WRITTEN TASKS >>
• 1. Write out the part of the network forum thread starting with "To further enhance" and going on through "points of failure.".
• 2. Supply what comes next in the network forum thread, picking up after its final sentence.

DOCUMENT >>

■ ■ ■ ■

As a result, no traditional “hole punching” is required. The process relies on vEdge’s outbound connections to maintain NAT state. This approach ensures NAT transparency without requiring manual port forwarding. The stateful NAT sessions are maintained through regular control plane keepalives and data plane traffic.

I hope this has been helpful!

Laz

Hello, I am working on optimizing the availability and security of a bank’s network infrastructure. I have deployed an architecture in EVE-NG, which is attached. I would like you to provide comments and suggestions for improvements to my architecture, and to give me a list of all the elements that should be configured to optimize availability and security.

Original Message:

Bonjour , je travaille sur l’optimisation de la disponibilité et de la sécurité de l’infrastructure réseau d’une banque . j’ai déployé une architecture dans EVE-ng ci-joint. j’aimerais que vous apporter des remarques et ameliorations a mon architecture et vous donnez l’ensemble des elements a configurer afin d’optimiser la disponibilité et la sécurité

tropologie1879×894 253 KB

Hello Kamdem

Wow, your network design looks very elaborate and involves a wide range of technologies and techniques. It must be exciting to be dealing with such a large network. I will do my best to share with you my thougths on the network design you shared.

Your network architecture looks quite solid with clear segmentation between the DMZ, server farm, backup site, and remote agencies. The use of redundant core routers and firewalls is a good design approach to ensure high availability.

To further enhance availability, you may want to consider implementing first hop redundancy such as HSRP or VRRP between your core routers. It’s also a good idea to use routing protocols like OSPF or BGP for automatic failover between the primary and backup sites, and to enable link aggregation (EtherChannel/LACP) where possible. Critical servers, particularly in the DMZ and server farm, should be configured with clustering or load balancing to avoid single points of failure.

■ ■ ■ ■

DATA RECORDS >>
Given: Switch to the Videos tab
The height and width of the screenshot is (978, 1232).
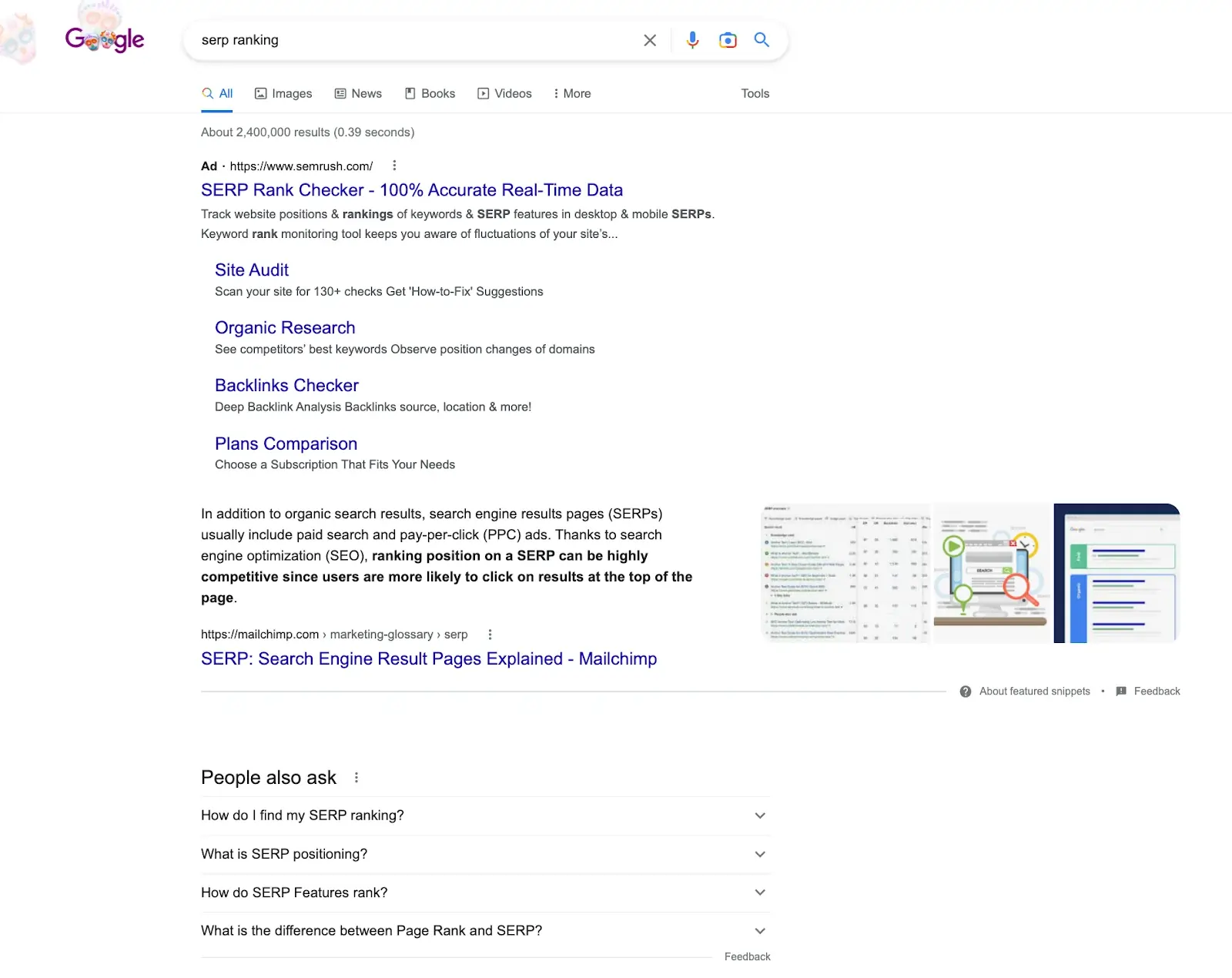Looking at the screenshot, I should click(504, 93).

■ ■ ■ ■

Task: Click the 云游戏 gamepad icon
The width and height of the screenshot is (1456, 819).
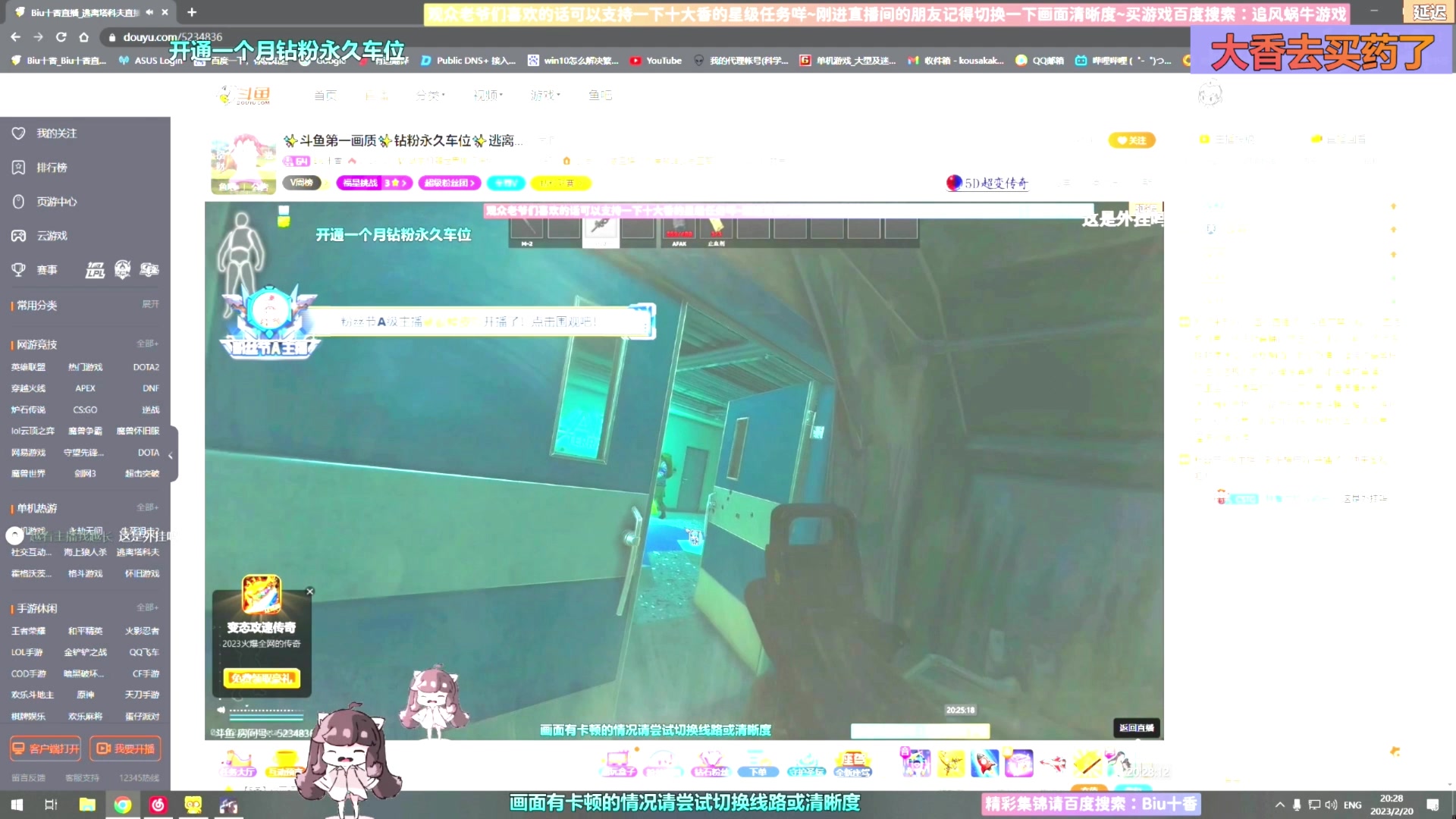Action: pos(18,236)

■ ■ ■ ■

IN RESPONSE >>
• 1.
To further enhance availability, you may want to consider implementing first hop redundancy such as HSRP or VRRP between your core routers. It’s also a good idea to use routing protocols like OSPF or BGP for automatic failover between the primary and backup sites, and to enable link aggregation (EtherChannel/LACP) where possible. Critical servers, particularly in the DMZ and server farm, should be configured with clustering or load balancing to avoid single points of failure.

• 2.
From a security standpoint, it’s important to apply zone-based firewalling with strict, specific policies that control traffic between network segments. At the very least, ACLs should be used to tightly regulate communication between internal and external zones, between the LAN and DMZ. For remote access, VPN connections should be secured with multi-factor authentication (MFA) and split tunneling should be disabled unless absolutely necessary. Additional security measures include deploying IDS/IPS systems, centralized logging via SIEM, and enabling NetFlow or sFlow for traffic monitoring and anomaly detection.

Now you may have some of these concepts and implementations already in place, as they are not evident on the diagram, I just thought I’d mention them. Overall, your setup is well-structured. I hope my comments have been helpful for you to reinforce and improve your implementation.

I hope this has been helpful!

Laz

P.S. For now I’ve translated your original post, but as this forum is in English, please post future posts in English. It would be greatly appreciated!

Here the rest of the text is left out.